To illustrate my point, here’s how my particular thread worked. I spent college summers in Washington DC, the first year working in a sports shop and summer of my junior year interning at the then-fledgling National Building Museum four days a week while working two days back at Racquet and Jog. The summer after graduation I had a full time (paying!) internship at Preservation Action, the preservation lobbying group. There I encountered preservationists from around the country that I would come across for the next two decades; preservation is a small and almost incestuous field!
When I moved to Boulder, Colorado I got a temp job working at a water resources engineering firm, and less than a year later was offered the position of office manager. I had to learn a lot of business stuff, but they knew I could do it and sure enough, I ran that office very well. It wasn’t preservation though, so I volunteered with the local non-profit preservation organization, Historic Boulder, and was soon a board member, organizing outreach and education events. It was through Historic Boulder that I met Judith Broeker, my AiP co-founder.
To get my NPS historian job, I volunteered one day a week with the Denver regional office, requesting the time off from my very understanding co-workers at the engineering firm. There I cleared a backlog of projects submitted for approval as part of the Historic American Building Survey/Historic American Engineering Record (HABS/HAER) documentation program. Cue my experience as a copy editor for The Spectator and the eagle eye I developed for catching typos. That volunteer experience was critical in applying for an actual historian position with the National Park Service.

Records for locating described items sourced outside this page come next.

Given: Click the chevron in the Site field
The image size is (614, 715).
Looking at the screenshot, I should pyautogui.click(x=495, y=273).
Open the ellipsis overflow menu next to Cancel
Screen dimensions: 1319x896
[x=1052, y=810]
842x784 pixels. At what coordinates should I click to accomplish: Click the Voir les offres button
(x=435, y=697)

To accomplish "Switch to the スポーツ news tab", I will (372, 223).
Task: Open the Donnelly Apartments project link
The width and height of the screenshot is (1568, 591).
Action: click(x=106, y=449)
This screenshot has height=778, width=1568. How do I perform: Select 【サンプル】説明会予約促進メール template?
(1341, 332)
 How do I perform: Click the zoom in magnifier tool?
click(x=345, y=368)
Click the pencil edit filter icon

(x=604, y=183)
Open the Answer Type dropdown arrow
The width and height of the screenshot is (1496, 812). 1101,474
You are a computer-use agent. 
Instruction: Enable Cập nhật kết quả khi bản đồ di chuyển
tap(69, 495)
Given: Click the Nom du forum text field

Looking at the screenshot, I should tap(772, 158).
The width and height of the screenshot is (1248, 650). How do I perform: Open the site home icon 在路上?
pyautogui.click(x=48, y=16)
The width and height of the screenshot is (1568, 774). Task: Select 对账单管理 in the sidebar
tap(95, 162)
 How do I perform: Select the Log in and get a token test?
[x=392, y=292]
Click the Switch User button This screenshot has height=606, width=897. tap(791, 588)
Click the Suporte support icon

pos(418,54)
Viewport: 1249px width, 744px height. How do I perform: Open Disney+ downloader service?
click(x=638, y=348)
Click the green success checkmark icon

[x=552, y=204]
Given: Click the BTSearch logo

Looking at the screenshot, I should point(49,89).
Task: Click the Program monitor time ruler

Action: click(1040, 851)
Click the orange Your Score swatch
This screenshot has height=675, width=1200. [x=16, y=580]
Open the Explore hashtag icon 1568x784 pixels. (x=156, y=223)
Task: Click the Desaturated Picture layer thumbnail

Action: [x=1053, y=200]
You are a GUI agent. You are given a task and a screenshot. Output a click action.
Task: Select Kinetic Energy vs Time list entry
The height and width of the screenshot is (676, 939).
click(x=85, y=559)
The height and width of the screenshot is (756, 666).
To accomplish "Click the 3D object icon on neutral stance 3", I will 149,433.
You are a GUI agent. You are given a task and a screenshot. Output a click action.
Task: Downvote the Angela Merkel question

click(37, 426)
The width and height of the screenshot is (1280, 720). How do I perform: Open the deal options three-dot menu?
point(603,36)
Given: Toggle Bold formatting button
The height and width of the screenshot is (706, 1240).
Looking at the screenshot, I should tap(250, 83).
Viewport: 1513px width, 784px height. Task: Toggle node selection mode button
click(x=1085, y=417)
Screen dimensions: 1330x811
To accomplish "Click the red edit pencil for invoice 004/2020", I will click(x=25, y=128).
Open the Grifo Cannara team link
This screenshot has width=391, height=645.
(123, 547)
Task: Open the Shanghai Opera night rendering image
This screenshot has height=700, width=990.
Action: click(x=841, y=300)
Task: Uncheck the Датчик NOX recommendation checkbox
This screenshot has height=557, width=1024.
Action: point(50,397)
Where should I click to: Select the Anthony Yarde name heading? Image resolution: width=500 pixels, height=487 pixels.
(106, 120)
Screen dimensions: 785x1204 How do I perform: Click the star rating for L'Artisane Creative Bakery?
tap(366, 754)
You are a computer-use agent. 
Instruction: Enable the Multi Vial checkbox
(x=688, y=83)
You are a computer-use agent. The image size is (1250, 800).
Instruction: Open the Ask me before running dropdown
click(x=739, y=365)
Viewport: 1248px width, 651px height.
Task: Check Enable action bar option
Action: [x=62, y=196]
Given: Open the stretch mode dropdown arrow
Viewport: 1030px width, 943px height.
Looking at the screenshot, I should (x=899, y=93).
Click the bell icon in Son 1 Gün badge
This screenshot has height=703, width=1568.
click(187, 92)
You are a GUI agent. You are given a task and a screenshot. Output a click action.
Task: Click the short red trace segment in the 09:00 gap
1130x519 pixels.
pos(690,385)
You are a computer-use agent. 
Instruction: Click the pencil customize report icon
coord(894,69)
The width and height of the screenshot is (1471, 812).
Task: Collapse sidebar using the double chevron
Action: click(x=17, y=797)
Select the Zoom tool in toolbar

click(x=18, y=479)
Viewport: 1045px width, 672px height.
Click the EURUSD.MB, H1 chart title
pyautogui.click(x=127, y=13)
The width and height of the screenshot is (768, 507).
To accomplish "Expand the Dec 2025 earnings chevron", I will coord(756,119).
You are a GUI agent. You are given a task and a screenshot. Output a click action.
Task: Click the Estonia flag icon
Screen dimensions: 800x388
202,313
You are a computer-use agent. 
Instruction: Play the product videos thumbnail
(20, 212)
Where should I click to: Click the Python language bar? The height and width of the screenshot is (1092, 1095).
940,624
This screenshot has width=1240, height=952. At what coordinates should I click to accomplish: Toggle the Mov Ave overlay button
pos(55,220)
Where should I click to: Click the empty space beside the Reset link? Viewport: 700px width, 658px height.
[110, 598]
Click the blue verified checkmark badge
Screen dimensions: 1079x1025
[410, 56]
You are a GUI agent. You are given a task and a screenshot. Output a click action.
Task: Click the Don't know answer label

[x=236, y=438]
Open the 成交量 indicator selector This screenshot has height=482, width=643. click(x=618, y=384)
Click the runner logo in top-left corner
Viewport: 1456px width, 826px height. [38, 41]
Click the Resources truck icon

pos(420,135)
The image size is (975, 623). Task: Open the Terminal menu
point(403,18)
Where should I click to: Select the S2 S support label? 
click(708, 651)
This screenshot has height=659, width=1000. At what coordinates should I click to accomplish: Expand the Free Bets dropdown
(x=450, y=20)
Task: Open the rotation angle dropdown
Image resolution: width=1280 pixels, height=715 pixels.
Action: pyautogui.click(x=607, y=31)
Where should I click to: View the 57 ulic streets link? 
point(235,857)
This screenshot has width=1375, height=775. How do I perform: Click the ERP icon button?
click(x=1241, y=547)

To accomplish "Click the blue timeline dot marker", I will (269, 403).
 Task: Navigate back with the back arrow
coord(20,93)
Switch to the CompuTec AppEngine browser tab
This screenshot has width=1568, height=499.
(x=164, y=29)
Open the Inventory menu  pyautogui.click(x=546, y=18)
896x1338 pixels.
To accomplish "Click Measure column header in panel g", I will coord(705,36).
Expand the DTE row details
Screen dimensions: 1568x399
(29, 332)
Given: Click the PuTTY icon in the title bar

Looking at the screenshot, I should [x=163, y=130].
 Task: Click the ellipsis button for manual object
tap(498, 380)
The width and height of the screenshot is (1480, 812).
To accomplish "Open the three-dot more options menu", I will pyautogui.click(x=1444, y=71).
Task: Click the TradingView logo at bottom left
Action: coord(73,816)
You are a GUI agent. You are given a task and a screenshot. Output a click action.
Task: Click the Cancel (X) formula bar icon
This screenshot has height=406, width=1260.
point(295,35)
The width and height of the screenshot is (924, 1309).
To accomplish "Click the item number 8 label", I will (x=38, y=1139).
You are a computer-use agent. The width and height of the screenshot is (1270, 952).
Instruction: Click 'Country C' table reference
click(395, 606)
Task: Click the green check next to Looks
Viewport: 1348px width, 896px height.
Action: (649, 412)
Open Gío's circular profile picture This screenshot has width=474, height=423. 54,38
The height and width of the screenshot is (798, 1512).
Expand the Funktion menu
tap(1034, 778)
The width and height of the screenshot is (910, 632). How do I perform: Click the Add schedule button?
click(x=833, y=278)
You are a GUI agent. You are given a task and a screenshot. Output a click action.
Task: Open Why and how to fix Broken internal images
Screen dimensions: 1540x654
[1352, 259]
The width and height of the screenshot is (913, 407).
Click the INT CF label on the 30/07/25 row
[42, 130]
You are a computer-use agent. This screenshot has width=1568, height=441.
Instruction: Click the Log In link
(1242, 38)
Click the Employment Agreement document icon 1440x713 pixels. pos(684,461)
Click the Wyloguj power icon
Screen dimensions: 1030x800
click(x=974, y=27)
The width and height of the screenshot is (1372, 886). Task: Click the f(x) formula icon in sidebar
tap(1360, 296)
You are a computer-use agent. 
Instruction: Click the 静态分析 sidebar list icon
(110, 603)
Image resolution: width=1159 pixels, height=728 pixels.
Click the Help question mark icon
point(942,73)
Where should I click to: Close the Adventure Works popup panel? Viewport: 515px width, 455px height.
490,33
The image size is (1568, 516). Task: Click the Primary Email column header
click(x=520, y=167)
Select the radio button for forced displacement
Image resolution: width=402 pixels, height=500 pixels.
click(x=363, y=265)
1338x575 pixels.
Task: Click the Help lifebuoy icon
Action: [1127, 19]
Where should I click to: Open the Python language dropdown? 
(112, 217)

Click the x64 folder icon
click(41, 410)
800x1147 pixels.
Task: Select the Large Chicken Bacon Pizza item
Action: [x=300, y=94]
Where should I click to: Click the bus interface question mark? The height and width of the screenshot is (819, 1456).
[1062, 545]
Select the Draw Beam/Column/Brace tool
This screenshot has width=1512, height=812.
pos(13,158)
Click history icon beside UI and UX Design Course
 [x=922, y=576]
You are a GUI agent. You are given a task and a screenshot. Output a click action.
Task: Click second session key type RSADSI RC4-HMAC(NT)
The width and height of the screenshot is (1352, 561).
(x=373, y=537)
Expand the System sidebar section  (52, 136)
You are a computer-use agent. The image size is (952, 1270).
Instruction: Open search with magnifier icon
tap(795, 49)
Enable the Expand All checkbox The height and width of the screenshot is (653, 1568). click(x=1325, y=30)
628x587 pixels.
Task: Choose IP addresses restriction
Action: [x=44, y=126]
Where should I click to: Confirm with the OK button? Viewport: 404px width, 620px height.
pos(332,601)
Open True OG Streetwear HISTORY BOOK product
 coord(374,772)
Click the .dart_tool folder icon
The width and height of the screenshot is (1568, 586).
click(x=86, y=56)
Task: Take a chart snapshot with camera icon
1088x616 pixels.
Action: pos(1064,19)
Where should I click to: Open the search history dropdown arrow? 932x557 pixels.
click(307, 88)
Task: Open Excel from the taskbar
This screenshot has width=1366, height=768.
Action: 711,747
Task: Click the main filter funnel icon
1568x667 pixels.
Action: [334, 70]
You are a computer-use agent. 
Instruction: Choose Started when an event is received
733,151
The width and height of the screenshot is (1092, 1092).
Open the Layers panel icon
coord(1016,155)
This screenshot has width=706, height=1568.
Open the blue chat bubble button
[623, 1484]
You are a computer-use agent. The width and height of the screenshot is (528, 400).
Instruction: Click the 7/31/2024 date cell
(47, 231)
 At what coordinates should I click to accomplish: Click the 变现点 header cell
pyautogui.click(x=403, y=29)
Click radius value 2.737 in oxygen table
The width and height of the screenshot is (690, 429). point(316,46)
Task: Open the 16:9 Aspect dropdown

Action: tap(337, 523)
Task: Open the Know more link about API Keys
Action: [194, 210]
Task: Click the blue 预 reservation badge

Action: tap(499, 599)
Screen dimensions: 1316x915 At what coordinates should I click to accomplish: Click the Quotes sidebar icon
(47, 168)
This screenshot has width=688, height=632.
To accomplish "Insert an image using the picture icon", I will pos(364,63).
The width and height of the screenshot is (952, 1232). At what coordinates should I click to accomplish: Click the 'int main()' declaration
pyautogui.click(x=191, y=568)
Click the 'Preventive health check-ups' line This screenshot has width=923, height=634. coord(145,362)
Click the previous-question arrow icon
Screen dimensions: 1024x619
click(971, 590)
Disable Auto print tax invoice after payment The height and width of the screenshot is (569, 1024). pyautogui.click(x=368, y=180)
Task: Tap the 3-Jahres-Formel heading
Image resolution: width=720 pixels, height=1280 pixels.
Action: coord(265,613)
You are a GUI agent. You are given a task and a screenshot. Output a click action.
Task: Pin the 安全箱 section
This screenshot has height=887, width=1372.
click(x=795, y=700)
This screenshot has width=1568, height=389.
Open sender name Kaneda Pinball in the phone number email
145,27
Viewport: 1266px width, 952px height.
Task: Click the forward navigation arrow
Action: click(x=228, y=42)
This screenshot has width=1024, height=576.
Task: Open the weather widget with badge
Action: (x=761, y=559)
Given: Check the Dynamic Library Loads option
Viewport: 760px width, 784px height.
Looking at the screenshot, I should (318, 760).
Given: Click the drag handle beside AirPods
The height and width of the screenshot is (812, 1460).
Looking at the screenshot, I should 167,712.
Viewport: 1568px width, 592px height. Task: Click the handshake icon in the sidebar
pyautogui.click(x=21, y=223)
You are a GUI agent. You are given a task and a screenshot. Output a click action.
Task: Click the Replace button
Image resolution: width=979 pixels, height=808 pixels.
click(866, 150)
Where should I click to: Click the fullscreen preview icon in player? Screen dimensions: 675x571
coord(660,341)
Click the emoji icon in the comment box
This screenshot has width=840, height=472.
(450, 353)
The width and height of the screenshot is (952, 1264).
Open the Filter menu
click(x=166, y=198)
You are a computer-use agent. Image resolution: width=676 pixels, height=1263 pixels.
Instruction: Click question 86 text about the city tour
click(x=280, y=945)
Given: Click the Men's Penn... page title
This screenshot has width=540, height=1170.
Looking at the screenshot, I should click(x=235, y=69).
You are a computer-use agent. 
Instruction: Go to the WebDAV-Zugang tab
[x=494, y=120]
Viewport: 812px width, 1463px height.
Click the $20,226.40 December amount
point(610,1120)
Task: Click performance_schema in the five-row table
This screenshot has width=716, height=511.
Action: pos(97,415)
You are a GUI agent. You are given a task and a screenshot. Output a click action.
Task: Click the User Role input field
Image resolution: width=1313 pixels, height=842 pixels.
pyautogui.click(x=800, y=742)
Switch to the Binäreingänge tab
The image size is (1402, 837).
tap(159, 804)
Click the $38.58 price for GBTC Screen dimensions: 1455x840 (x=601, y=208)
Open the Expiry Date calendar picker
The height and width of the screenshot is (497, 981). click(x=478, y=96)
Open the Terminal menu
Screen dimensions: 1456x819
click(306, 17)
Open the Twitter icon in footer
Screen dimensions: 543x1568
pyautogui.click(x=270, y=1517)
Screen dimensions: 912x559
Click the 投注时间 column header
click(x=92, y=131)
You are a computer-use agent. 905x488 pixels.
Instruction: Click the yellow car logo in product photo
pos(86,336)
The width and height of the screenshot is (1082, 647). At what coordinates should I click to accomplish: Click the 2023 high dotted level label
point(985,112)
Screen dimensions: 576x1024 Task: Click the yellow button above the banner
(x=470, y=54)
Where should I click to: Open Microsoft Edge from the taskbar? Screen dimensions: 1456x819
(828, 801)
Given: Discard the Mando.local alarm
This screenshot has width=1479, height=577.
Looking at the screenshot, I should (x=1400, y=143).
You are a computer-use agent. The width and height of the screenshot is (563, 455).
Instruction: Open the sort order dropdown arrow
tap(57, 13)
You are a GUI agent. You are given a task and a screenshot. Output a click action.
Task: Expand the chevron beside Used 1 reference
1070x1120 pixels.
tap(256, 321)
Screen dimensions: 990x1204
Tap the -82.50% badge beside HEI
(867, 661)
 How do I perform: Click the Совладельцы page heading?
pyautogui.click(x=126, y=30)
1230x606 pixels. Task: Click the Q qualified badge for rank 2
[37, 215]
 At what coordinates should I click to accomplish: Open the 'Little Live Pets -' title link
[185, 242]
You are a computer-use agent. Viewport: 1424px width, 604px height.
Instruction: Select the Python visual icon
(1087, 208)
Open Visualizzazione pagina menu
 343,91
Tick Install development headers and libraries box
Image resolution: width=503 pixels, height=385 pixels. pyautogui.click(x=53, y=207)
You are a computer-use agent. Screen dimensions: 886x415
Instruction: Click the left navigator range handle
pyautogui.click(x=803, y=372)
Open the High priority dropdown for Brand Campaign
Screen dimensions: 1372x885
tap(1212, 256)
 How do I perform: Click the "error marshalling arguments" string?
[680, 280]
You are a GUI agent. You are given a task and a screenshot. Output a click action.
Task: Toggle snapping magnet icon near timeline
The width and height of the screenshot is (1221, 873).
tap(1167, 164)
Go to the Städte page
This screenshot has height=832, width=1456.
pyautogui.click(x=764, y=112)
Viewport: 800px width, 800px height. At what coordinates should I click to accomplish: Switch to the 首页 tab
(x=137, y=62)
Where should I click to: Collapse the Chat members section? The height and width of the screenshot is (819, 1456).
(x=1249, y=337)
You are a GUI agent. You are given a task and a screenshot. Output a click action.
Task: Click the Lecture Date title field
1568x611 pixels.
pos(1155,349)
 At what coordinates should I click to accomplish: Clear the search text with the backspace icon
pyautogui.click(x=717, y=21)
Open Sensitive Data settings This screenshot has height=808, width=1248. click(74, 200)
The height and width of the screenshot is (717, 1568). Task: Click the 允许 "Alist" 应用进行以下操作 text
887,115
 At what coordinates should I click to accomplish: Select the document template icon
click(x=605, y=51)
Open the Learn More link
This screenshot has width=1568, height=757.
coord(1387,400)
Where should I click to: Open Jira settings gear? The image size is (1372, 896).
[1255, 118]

I found myself moving to San Francisco and was able to get a new position with the NPS’ revitalized List of Classified Structures Program, documenting historic structures in the parks and monuments of the Western region. During that four-year stint, I took well over 10,000 black and white photographs (thank you, Professor Salzillo) as well as hundreds of digital images using new-fangled technology (50 low res images on each mini floppy disc!) This was the early 1990’s so although we were using GPS, we did not get real-time data. With the computer skills I’d acquired at the engineering firm, none of the GPS post-processing, work with databases, etc fazed me – I was the most computer literate person in the office.
Those computer skills also came in handy at CARE after moving to Croatia in 1996, when I morphed into the office IT Coordinator, responsible for all computer purchases, training and technical support in addition to helping coordinate school and housing reconstruction projects. At least I was working with buildings!
When the time came to help build a non-profit providing preservation training and support, I therefore had a lot of what I needed, including the ability to write and communicate well. The Internet made it possible for us to exist as a virtual organization, with “offices” in Colorado and Switzerland.
AiP started small, with projects we identified and approached. Soon we had more requests for assistance than we could handle – and still do. AiP now runs sessions at three to four sites a year. Our volunteers come from around the world to learn new skills, experience a new culture, and contribute to a historic building conservation project, all the aspects of volunteer vacations highlighted in the book Judith picked up all those years ago.
Note: I resigned from AiP at the beginning of 2017 because it once again became time to move – literally and figuratively – on to something new.